Euro-Telematik und Soloplan entwickeln eine Telematik-Komplettlösung
Die Fried-Sped Internationale Spedition GmbH, Ummendorf, hat sich für ein Telematiksystem der Euro Telematik AG in Kombination mit einer Logistiksoftware der Soloplan GmbH entschieden. Damit will der Dienstleister den wachsenden Kundenanforderungen und dem steigenden Optimierungsdruck gerecht werden.
Im Auftrag von Fried-Sped sind über 400 Transportunternehmer im ständigen Einsatz. Die Spedition liefert tagtäglich über tausend Packstücke aus. Optimale Planung, Vermeidung von Fehlfahrten und Umwegen, exakter Auslieferungsstand jeder einzelnen Lieferung und eine sofortige Auskunftsmöglichkeit gegenüber dem Kunden sind das A und O für wirtschaftlichen Erfolg des Unternehmens. Diese logistische Meisterleistung ist nur mit moderner IT-Unterstützung realisierbar. Für Fried-Sped haben der Ulmer Telematikanbieter Euro Telematik AG und das Kemptener Softwarehaus Soloplan GmbH gemeinsam an einer individuellen Telematiklösung gearbeitet, die den Warenfluss komplett steuert, lückenlos überwacht und letztlich auch umfassend dokumentiert. Neben den Standardkomponenten wurden auch individuelle Features, speziell für die Fried-Sped Spedition integriert und das Telematiksystem vollständig in die bereits vorhandene EDV eingebunden. Der Vorteil: Die Projektkosten wurden dadurch erheblich reduziert.

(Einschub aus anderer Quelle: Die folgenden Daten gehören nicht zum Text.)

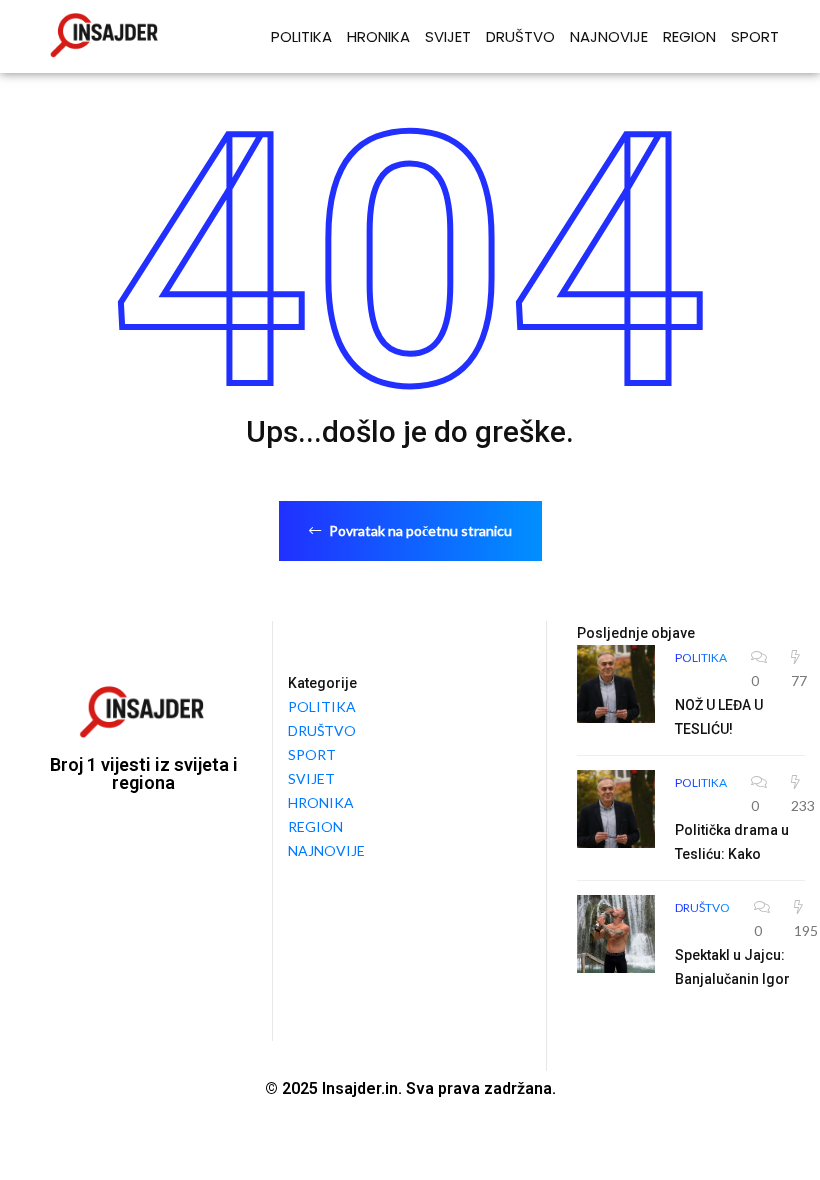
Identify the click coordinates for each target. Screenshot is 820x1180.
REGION (689, 36)
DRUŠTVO (520, 36)
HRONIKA (378, 36)
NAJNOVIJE (609, 36)
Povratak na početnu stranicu (419, 530)
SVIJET (448, 36)
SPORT (755, 36)
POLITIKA (301, 36)
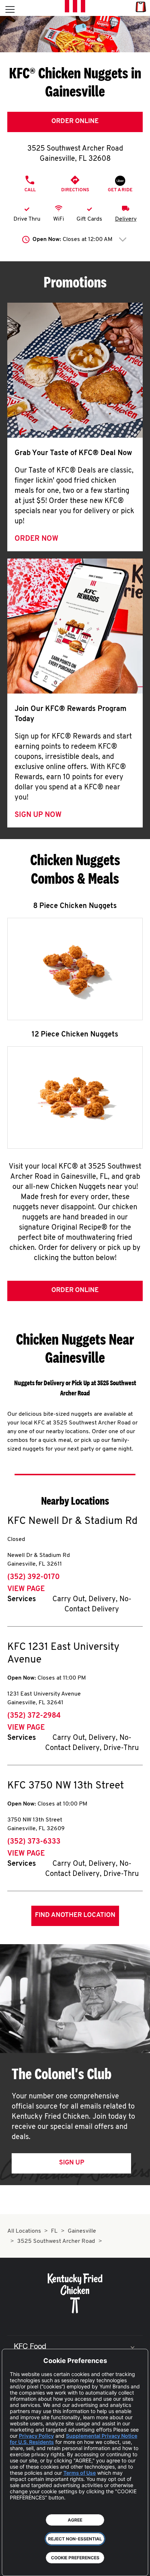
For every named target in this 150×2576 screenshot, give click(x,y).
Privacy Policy (36, 2436)
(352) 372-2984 (34, 1716)
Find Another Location (75, 1915)
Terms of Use (79, 2473)
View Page (26, 1589)
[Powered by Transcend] (13, 2565)
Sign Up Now (38, 815)
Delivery (126, 219)
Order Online (75, 121)
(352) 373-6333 (33, 1841)
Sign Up (71, 2163)
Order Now (36, 539)
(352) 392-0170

Plausibilitätsprüfung inklusive. Heute werden die einzelnen Aufträge bei der Fried-Sped Spedition direkt von der Logistiksoftware CarLo erfasst, zu Touren zusammengestellt, optimiert und für die einzelnen Fahrzeuge disponiert. Darüber hinaus werden alle Tour- und Auftragsdaten drahtlos über WLAN an den Warenausgang und die dort vorhandenen Lagerscanner übergeben. Bei der Beladung der Fahrzeuge läuft automatisch eine Plausibilitätsprüfung, ob die richtigen Packstücke auf den richtigen Lkw mit der richtigen Tour kommen. Ist ein Lkw komplett beladen, werden die entsprechenden Tour- und Auftragsdaten automatisch an das Fahrzeug geschickt. Das Fahrzeug-Endgerät umfasst neben dem Bordrecher TU-400 von Euro Telematik ein handelsübliches Navigationsgerät von VDO-Dayton, das dem Fahrer neben den Aufträgen gleichzeitig den richtigen Weg zu den einzelnen Auslieferstellen weist. Teilweise wurden zusätzlich Barcode-Scanner in den Fahrzeugen untergebracht, um die Auslieferungen mittels Barcode und Unterschrift zu dokumentieren. Bei der Auslieferung eines Packstücks wird mittels einer Plausibilitätsprüfung festgestellt, ob die Sendung auch zu dem jeweiligen Auftrag gehört und an diesem Auslieferungspunkt richtig ist. Kostenintensive Fehlauslieferungen werden auf diese Weise reduziert. Über den Übertragungsstandard GPRS (General Packet Radio Service) werden die Auslieferungsdaten an die Zentrale übermittelt und an die zentrale Logistiksoftware CarLo übergeben. Die Disposition ist somit zu jeder Zeit über die aktuellen Auslieferzustände der Packstücke sowie die Aufenthaltsorte der einzelnen Fahrzeuge informiert. Die Disponenten können den Kunden somit detaillierte Auskünfte über den aktuellen Aufenthaltsort der Sendung geben. Ein weiterer Vorteil der Rückwärtsinformation: Durch die lückenlose Dokumentation des Weges jedes einzelnen Packstücks und die Unterschrift des Kunden bei der Auslieferung lassen sich Unklarheiten oder Fragen sogar noch Monate nach dem Auslieferungsauftrag klären.
Schnittstelle zum Kunden. Die Flexibilität der Telematik-Komplettlösung beweist sich bei einem großen Kunden von Fried-Sped: Denn hier werden die einzelnen Aufträge in der Logistiksoftware CarLo erfasst und überdies über eine Datenschnittstelle direkt an den Kunden geschickt. Darüber hinaus werden auch sämtliche Rückmeldungen dieser Aufträge sofort an die Dispo weitergeleitet. Der Vorteil: Der Kunde muss sich wesentlich seltener als früher mit Fried-Sped in Verbindung setzen.